> **THE RECORDS**
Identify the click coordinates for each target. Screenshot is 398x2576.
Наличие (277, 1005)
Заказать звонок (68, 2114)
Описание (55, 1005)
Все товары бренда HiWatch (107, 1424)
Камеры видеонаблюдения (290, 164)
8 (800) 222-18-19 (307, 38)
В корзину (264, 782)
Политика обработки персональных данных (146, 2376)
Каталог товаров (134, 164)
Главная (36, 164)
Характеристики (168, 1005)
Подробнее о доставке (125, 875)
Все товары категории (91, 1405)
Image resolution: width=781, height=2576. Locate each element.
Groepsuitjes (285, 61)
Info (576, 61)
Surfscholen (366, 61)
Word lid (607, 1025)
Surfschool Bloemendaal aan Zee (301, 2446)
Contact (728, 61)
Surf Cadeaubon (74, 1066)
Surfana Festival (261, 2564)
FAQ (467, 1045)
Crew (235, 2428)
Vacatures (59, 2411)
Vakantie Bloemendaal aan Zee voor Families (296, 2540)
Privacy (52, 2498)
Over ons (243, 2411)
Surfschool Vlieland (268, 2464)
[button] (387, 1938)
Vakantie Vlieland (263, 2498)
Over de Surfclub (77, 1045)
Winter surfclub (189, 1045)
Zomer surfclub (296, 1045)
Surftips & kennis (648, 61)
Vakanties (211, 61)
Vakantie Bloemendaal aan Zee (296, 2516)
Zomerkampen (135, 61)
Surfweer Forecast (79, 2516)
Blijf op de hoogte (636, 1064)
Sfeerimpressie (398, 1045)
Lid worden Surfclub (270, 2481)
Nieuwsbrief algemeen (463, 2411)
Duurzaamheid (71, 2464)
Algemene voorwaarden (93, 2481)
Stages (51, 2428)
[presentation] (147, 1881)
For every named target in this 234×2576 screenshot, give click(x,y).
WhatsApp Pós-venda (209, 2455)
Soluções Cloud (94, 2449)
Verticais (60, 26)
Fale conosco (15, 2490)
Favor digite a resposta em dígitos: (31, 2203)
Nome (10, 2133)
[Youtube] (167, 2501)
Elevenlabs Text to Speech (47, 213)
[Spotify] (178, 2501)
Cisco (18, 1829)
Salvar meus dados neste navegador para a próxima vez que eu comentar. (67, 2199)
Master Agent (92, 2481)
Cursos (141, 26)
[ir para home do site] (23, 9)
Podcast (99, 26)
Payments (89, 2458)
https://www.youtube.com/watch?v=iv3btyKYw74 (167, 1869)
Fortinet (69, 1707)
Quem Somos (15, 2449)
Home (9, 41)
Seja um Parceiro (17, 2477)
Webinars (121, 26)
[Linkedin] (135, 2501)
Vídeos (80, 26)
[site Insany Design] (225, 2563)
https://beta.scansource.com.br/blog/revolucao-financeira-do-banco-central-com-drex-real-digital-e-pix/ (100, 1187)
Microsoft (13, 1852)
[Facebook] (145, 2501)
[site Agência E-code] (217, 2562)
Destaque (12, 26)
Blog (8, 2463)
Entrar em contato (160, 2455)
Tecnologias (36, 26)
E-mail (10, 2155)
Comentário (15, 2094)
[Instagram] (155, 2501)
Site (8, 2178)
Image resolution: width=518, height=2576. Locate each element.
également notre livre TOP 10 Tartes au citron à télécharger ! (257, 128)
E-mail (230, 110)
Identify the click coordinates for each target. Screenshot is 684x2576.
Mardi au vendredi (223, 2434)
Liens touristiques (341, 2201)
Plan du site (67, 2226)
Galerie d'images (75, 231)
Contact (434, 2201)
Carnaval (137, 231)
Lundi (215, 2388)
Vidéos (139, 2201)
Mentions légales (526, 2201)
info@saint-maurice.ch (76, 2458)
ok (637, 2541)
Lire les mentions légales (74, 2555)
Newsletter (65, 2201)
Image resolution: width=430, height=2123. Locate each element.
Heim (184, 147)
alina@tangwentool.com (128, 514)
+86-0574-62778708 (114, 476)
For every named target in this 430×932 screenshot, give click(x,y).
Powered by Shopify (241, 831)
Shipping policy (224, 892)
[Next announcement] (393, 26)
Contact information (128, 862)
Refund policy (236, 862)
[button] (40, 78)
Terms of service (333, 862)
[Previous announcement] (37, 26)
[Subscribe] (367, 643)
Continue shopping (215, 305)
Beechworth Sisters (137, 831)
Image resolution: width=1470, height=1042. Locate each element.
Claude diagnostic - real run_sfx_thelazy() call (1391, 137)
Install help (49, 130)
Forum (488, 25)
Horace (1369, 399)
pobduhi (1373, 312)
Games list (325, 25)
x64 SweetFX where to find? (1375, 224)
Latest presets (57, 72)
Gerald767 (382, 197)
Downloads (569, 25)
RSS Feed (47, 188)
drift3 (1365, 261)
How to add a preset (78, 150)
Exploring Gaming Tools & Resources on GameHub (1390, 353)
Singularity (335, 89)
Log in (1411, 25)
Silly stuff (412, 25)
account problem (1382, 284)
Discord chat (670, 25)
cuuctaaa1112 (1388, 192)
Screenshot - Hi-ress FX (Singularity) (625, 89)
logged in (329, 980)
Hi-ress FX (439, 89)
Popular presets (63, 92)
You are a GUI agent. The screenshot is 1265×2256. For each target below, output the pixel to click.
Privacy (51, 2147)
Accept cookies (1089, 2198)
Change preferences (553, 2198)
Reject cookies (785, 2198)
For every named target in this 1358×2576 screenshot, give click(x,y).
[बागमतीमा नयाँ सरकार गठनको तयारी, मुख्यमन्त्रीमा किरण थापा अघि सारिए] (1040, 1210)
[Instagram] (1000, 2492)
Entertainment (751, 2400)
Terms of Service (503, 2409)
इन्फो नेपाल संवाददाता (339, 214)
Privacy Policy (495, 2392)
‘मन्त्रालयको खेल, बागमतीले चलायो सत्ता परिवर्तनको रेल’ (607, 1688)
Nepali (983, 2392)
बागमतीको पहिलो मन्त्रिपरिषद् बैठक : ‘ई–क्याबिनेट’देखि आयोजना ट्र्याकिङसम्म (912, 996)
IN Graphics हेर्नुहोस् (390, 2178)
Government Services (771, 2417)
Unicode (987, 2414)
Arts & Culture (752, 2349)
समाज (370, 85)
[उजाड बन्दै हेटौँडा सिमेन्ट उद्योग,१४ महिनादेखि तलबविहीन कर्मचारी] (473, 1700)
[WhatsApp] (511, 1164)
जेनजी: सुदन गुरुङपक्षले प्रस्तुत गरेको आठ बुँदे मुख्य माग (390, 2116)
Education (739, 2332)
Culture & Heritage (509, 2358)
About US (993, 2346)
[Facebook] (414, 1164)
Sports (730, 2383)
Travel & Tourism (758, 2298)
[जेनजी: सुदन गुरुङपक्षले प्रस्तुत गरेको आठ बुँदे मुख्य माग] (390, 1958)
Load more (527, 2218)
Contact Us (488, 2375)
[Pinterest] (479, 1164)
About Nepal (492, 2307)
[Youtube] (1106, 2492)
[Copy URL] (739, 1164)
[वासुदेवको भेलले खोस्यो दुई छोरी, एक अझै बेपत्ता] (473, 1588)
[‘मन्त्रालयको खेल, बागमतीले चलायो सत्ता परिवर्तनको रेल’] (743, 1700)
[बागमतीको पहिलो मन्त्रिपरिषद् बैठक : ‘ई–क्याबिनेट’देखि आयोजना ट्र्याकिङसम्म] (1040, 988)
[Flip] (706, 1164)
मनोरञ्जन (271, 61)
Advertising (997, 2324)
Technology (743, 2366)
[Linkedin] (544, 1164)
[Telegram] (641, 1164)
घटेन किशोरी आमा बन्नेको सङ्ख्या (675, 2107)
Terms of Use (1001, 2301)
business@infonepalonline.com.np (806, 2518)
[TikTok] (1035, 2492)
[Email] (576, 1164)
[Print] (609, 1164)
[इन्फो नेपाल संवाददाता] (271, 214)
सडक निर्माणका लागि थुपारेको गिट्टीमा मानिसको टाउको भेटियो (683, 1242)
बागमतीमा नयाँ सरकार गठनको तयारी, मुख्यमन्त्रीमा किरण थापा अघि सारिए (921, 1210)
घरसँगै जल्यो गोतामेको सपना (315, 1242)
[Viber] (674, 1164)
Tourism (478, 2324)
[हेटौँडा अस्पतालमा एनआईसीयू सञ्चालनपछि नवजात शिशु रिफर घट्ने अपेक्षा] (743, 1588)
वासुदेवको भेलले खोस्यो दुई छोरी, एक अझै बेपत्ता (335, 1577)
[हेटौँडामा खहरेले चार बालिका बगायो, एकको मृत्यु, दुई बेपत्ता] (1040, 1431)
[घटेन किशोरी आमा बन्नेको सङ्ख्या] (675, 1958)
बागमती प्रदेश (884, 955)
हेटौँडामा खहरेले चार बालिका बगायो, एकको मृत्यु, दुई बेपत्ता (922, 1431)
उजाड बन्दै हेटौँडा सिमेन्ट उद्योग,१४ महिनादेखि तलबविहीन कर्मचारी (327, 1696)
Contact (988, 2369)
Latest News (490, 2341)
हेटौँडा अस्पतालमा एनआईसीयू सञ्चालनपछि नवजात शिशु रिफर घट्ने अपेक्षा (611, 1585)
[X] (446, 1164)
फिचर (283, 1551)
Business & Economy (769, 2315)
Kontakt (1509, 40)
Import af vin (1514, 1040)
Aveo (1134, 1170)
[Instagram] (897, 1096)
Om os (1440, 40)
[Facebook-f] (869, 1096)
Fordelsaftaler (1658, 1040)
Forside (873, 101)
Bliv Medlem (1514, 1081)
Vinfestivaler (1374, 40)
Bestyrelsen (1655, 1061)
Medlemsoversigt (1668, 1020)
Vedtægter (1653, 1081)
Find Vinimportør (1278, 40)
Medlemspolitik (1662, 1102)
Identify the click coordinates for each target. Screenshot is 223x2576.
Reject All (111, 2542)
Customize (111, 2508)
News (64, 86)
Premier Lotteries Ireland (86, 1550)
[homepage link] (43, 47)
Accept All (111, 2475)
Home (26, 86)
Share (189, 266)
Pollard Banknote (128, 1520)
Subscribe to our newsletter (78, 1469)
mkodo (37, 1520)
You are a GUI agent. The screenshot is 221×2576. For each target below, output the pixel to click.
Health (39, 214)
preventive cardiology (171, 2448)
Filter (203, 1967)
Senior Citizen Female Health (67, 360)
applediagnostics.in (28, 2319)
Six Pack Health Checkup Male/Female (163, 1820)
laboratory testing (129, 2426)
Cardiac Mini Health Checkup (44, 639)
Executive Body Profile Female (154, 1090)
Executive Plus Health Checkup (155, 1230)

> **BRIEF**
Reprint exactly the lines above that start at the one with "Privacy (51, 2147)" and end at the one with "Culture & Heritage (509, 2358)", keeping both and adding none.

> **RESPONSE FOR THIS EXERCISE**
Privacy (51, 2147)
Accept cookies (1089, 2198)
Change preferences (553, 2198)
Reject cookies (785, 2198)
For every named target in this 1358×2576 screenshot, give click(x,y).
[बागमतीमा नयाँ सरकार गठनको तयारी, मुख्यमन्त्रीमा किरण थापा अघि सारिए] (1040, 1210)
[Instagram] (1000, 2492)
Entertainment (751, 2400)
Terms of Service (503, 2409)
इन्फो नेपाल संवाददाता (339, 214)
Privacy Policy (495, 2392)
‘मन्त्रालयको खेल, बागमतीले चलायो सत्ता परिवर्तनको रेल’ (607, 1688)
Nepali (983, 2392)
बागमतीको पहिलो मन्त्रिपरिषद् बैठक : ‘ई–क्याबिनेट’देखि आयोजना ट्र्याकिङसम्म (912, 996)
IN Graphics हेर्नुहोस् (390, 2178)
Government Services (771, 2417)
Unicode (987, 2414)
Arts & Culture (752, 2349)
समाज (370, 85)
[उजाड बन्दै हेटौँडा सिमेन्ट उद्योग,१४ महिनादेखि तलबविहीन कर्मचारी] (473, 1700)
[WhatsApp] (511, 1164)
जेनजी: सुदन गुरुङपक्षले प्रस्तुत गरेको आठ बुँदे मुख्य माग (390, 2116)
Education (739, 2332)
Culture & Heritage (509, 2358)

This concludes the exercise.